In fact, as documented in the Greenpeace report The Meat That Is Consuming the Planet, the unchecked growth of industrial hog operations has already degraded the air, soil, and water of the Yucatán Peninsula. The challenged facility threatens to exacerbate these harms.

“The industrial livestock model is highly polluting and negatively impacts the environment and people, in particular, the Mayan communities,” said Viridiana Lázaro, food and agriculture campaigner for Greenpeace Mexico. “This type of intensive production is close to population centers and cities, resulting in increased exposure to disease.
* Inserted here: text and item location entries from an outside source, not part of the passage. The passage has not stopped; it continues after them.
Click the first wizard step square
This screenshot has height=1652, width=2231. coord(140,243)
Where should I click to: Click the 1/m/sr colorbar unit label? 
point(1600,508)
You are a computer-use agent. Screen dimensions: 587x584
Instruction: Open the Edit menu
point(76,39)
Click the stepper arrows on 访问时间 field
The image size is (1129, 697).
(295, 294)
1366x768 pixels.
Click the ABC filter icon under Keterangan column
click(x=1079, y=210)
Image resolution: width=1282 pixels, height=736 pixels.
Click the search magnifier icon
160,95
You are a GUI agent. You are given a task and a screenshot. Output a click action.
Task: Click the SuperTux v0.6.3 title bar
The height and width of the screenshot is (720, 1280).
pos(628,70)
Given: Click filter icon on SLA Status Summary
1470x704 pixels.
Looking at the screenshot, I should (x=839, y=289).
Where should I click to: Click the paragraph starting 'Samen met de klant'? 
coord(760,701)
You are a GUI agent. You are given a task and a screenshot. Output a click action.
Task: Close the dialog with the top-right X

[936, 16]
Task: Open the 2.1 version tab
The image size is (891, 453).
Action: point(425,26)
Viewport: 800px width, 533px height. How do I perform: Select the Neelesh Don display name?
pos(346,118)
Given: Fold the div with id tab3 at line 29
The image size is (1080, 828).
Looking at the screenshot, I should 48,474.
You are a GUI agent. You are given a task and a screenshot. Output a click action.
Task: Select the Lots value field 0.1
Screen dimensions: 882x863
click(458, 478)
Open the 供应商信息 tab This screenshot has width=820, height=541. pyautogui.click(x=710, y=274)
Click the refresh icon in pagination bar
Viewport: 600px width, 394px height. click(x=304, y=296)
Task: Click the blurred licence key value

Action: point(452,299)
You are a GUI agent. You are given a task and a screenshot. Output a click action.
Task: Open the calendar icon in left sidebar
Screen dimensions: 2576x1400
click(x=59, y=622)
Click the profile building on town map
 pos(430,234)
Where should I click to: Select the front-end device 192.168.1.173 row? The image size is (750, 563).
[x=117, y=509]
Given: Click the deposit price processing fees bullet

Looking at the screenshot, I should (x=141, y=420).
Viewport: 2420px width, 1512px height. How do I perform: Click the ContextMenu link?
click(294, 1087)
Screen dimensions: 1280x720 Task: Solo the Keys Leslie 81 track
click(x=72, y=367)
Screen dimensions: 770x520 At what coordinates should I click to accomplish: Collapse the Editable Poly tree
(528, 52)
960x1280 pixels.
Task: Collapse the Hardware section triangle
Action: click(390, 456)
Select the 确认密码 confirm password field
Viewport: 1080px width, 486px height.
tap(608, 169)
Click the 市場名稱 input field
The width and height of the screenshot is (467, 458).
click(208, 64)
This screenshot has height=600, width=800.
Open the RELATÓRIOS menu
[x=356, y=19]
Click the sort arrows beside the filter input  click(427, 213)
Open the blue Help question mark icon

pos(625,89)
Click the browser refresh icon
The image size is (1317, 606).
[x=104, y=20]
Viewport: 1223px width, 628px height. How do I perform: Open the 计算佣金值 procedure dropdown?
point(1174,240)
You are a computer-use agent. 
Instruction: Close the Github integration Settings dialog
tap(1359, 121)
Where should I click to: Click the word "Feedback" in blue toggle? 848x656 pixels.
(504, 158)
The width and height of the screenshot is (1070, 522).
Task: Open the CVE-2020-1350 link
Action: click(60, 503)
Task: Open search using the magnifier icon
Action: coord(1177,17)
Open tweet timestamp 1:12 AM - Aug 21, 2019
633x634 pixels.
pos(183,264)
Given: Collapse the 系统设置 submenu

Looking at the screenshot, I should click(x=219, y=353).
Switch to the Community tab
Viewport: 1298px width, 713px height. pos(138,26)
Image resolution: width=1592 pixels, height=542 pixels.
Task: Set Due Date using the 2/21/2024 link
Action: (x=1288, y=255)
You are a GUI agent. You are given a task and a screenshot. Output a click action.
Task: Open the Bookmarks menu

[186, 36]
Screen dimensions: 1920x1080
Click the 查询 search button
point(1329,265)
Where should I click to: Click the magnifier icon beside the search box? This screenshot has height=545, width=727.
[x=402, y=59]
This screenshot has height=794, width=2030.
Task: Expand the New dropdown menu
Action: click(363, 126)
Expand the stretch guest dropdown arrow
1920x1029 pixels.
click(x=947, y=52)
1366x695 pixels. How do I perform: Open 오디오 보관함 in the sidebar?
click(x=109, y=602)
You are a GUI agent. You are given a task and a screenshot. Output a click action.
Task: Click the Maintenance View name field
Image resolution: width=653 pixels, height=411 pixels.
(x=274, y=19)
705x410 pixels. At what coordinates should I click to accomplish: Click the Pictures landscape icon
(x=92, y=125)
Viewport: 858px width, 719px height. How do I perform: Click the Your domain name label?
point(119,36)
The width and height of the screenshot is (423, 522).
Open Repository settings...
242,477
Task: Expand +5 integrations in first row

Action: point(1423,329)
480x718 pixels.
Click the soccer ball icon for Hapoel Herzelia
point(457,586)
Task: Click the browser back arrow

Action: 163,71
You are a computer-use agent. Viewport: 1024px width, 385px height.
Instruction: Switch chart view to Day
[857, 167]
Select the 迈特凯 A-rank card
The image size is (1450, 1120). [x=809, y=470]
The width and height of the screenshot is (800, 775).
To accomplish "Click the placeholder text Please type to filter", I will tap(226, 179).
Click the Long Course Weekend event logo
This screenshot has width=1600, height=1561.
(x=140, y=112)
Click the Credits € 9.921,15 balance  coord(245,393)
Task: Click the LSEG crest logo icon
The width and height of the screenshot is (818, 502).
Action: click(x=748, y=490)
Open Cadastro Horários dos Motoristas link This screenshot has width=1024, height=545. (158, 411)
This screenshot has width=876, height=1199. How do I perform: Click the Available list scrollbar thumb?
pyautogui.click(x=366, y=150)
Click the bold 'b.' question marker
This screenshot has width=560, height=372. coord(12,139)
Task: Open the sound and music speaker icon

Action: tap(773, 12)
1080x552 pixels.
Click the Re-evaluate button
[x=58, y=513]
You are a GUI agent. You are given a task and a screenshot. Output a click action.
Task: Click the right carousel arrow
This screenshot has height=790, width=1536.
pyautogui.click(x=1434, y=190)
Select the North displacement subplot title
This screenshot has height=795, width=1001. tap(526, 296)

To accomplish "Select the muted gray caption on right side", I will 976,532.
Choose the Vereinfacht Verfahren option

That is why we must seek a transition from the agroindustrial model toward agroecological, sustainable, and healthy production that respects the cycles of nature and guarantees respect for the rights of people.”

The Yucatán Peninsula is host to four sites protected by the Ramsar Convention, an intergovernmental treaty that protects spectacular wetlands: Laguna de Terminos, Ring of Cenotes Geohydrological Reserve, Laguna de Yalahau State Park, and Ría Celestún Biosphere Reserve.

The Ring of Cenotes Geohydrological Reserve, located in Homún, is a unique and culturally important wetland that is especially vulnerable to pollution from the challenged operation. The cenotes in the reserve are home to endangered and threatened species, including three fish: the Mexican blind brotula, blind swamp eel and Yucatán molly.

The cenotes also provide resting areas for waterfowl during their migration south and vital habitat for native species such as the Yucatán box turtle, Yucatán mushroom-tongued salamander, Ridgway’s rough-winged swallow and Yucatán jay.

“Extensive scientific research has documented that industrial-scale pig confinement operations using waste pits and land disposal can contaminate groundwater, pollute surface waters, and emit hazardous gases into the air,” said Kelly Hunter Foster, an attorney with Waterkeeper Alliance. “It is well established that these outdated practices pose substantial threats to people and natural resources.”

Earthjustice filed today’s brief on behalf of itself, the Center for Biological Diversity, Coastal Carolina Riverwatch, Greenpeace Mexico, La Paz Waterkeeper, Waterkeeper Alliance and experts Larry Baldwin, Dr. Lawrence Cahoon, Dr. Meghan Davis, Dr. Mike Fliss, Dr. Jill Johnston, Dr. Robert S. Lawrence, Robert P. Martin, Dr. Arbor J.L. Quist, Dr. Ana María Rule, Dr. Kendall Thu, Dr. D’Ann Williams and Dr. Sacoby Wilson.